Sen. Juan Figueroa-Serville delivered what Sen. Adlah "Foncie" Donastorg called a "diatribe" on a bill that appropriates $74 million for the operation of several government agencies and programs for the fiscal year beginning in two weeks on Oct. 1.
Figueroa-Serville called the bill a "slap in the face to Virgin Islanders." He said, "What a joke this is. What great disrespect this shows for the people of St. Croix, for my constituency."
Figueroa-Serville, a member of the Senate minority, was upset because he perceived that the specifics of this bill and others before the committee had been determined at a secret "mark-up" session to which he had not been invited.
He said, "I have not missed one committee meeting. I take this job seriously. I was given the word of an honorable man that I would take part in the process, and I was left out."
He said the bill was full of problems. He said Fire Services needed more like the $22 million it requested than the $14 million appropriated in the bill. He said the Bureau of Information Technology had no accounting of what it did with funds this year, but yet the bill grants the Bureau another $1.1 million next year.
He said the Housing Parks and Recreation Department has "clearly been under funded for four or five years" and this bill continues that under funding. He said if he had been at the "mark-up" meeting, he could have at least suggested putting another $1 million in the department for youth programs.
Donastorg and Sen. Norman Jn Baptiste, majority members, both took offense at Figueroa-Serville's comments. Donastorg pointed out that this bill and the other bills being introduced were based on recommendations made by the governor. Jn Baptiste, "It is not over until it is over." He said that all senators had a right to propose amendments to the bills.

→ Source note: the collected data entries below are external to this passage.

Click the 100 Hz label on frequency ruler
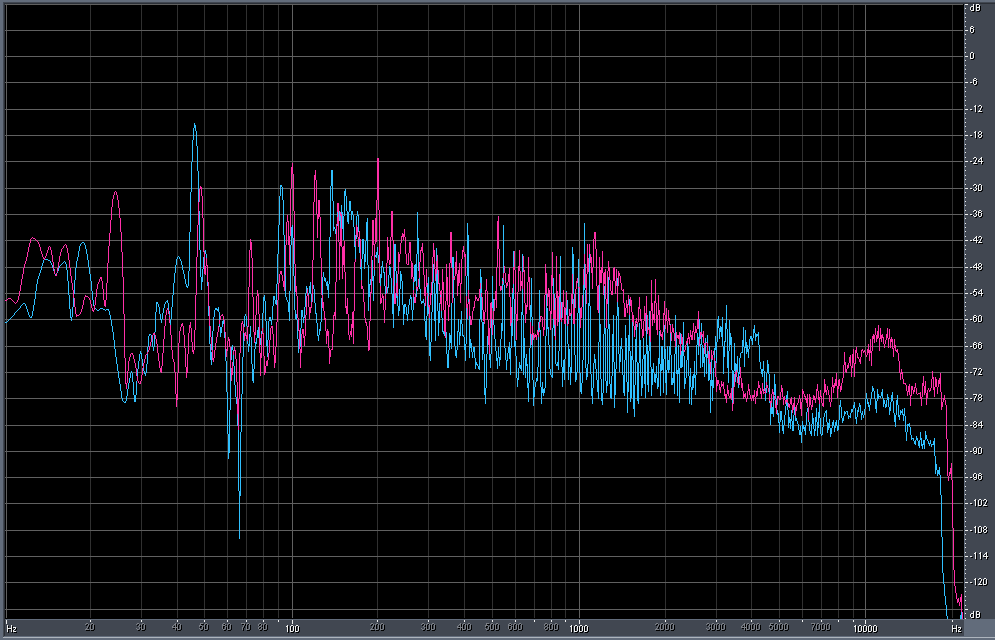The image size is (995, 640). pyautogui.click(x=292, y=629)

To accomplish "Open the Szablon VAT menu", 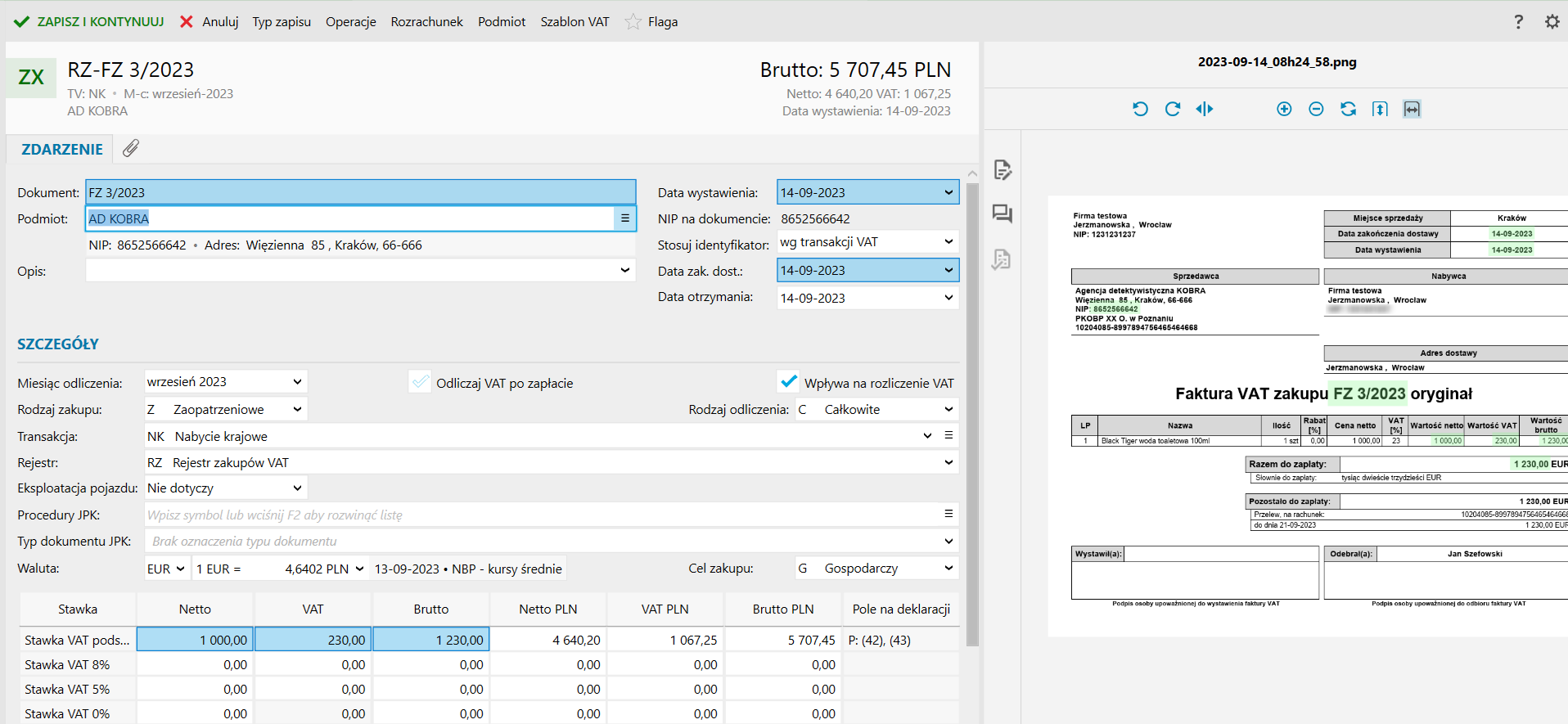I will [574, 22].
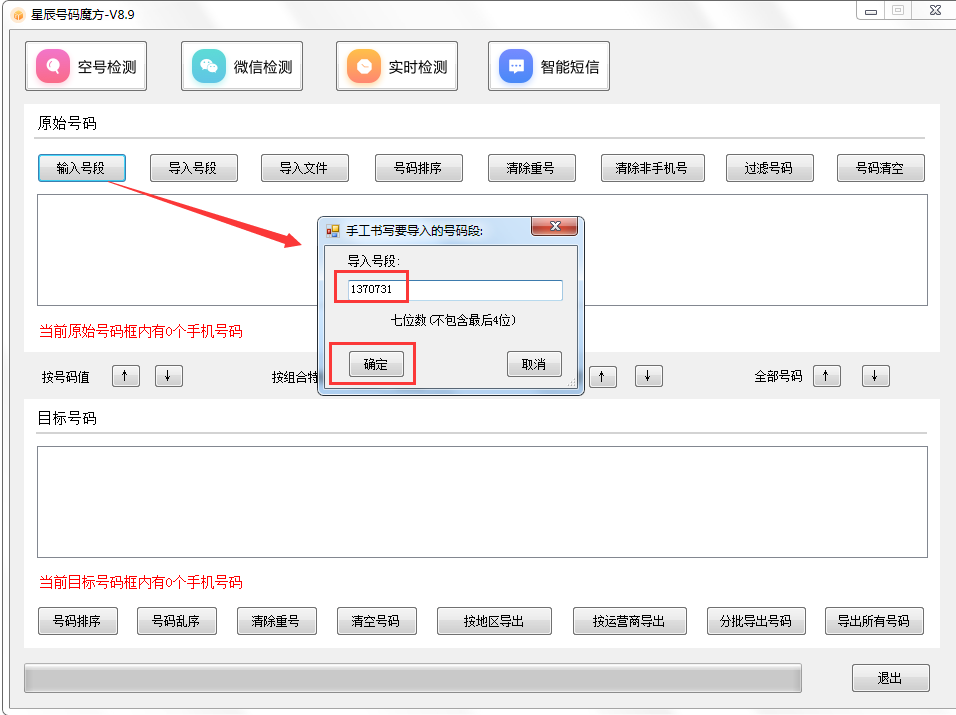Click 清除非手机号 to remove non-mobile numbers
Image resolution: width=956 pixels, height=715 pixels.
coord(652,168)
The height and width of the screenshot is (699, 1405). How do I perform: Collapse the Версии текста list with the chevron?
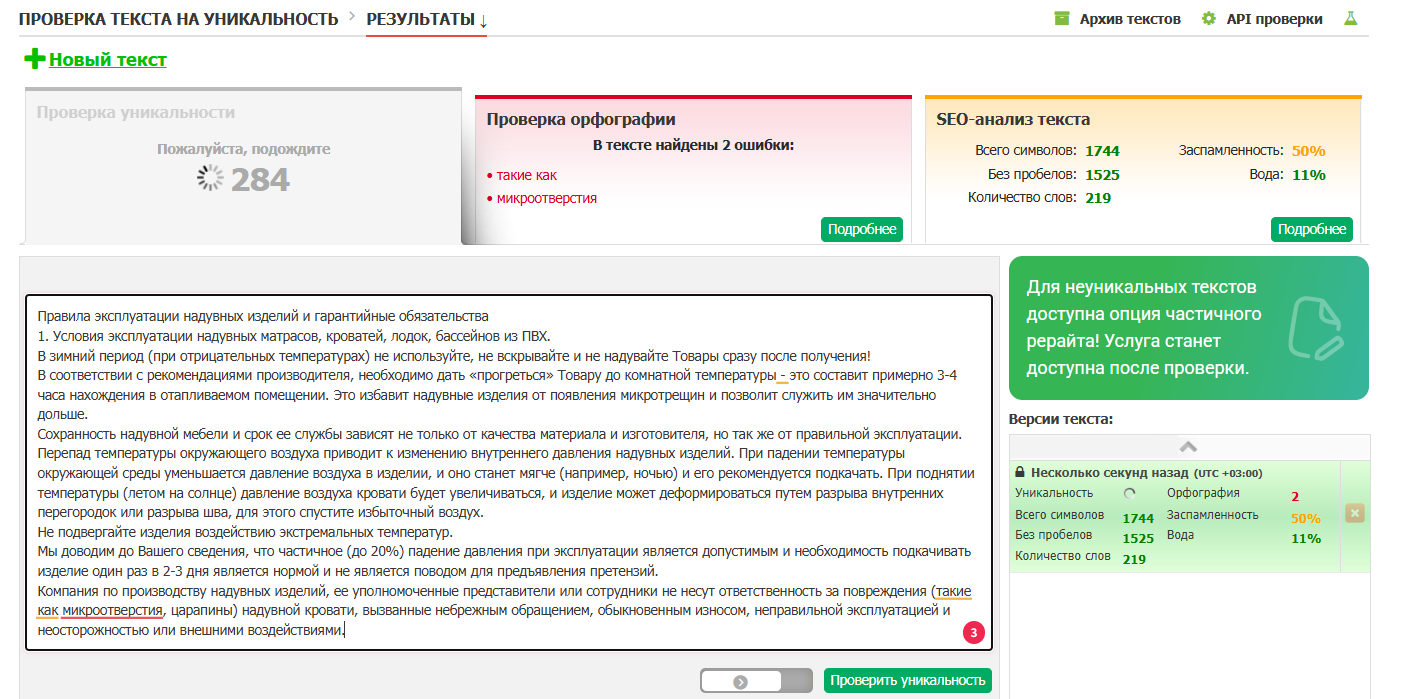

In fact, Donastorg came prepared with a couple of amendments for the bill.
He asked if the governor and lieutenant governor knew that more than 30 percent of St. Croix was of Hispanic origin. He decried that the recommendation that came before the Senate was for only $30,000 funding for the Puerto Rico Friendship Day. He said, "Every year this event grows even though it is funded so poorly."
His amendments, which in an act of conciliation he asked Figueroa-Serville to share sponsorship on, raised the funding to $75,000.
The committee approved that amendment along with a second one by Donastorg adding $350,000 to Housing, Parks and Recreation for a boxing program.
However, members of the majority did not get off that easy. Minority members Minority Sens. Roosevelt David and Neville James both said Figueroa-Serville's comments were accurate — that the majority often practiced exclusionary politics. James questioned why the majority still had not published what each individual senator received as a budget allotment.
David said the Legislature appeared to function on two levels. One level was the public hearings, where issues were debated and a second level "behind closed doors." where issues were decided.
Sen. Terrence "Positive" Nelson tried to reach some middle ground. He said the Senate could go down some "unprecedented paths" and be more inclusive in all its deliberations.
Other bills concerning the upcoming fiscal year and forwarded to the Rules Committee were:
— Bill No. 26-00111 – to appropriate $23.2 million for salaries and expenses of the University of the Virgin Islands.
— Bill No. 26-0112 – to appropriate $4.6 million to WTJX Public Television System.
— Bill No. 26-0114 – to appropriate $21.2 million to the V.I. Waste Management Authority.
— Bill No. 26-0146 – to provide $24.9 million for salaries and operating expenses for the Superior Court of the Virgin Islands and the Judicial Council.
— Bill No. 26-0147 – to provide $2.6 million for operating expenses of the Office of the Territorial Public Defender.
Jn Baptiste said he believed there was going to be a surplus in the budget this year and departments that did not get all the funds they requested might have an opportunity at a later date to have those requests fulfilled.
Action on the Omnibus Authorization Act of 2006 was taken off the agenda
Attending the hearing were: Sens. Jn Baptiste, James, Figueroa-Serville, Donastorg, David, Nelson and Usie Richards.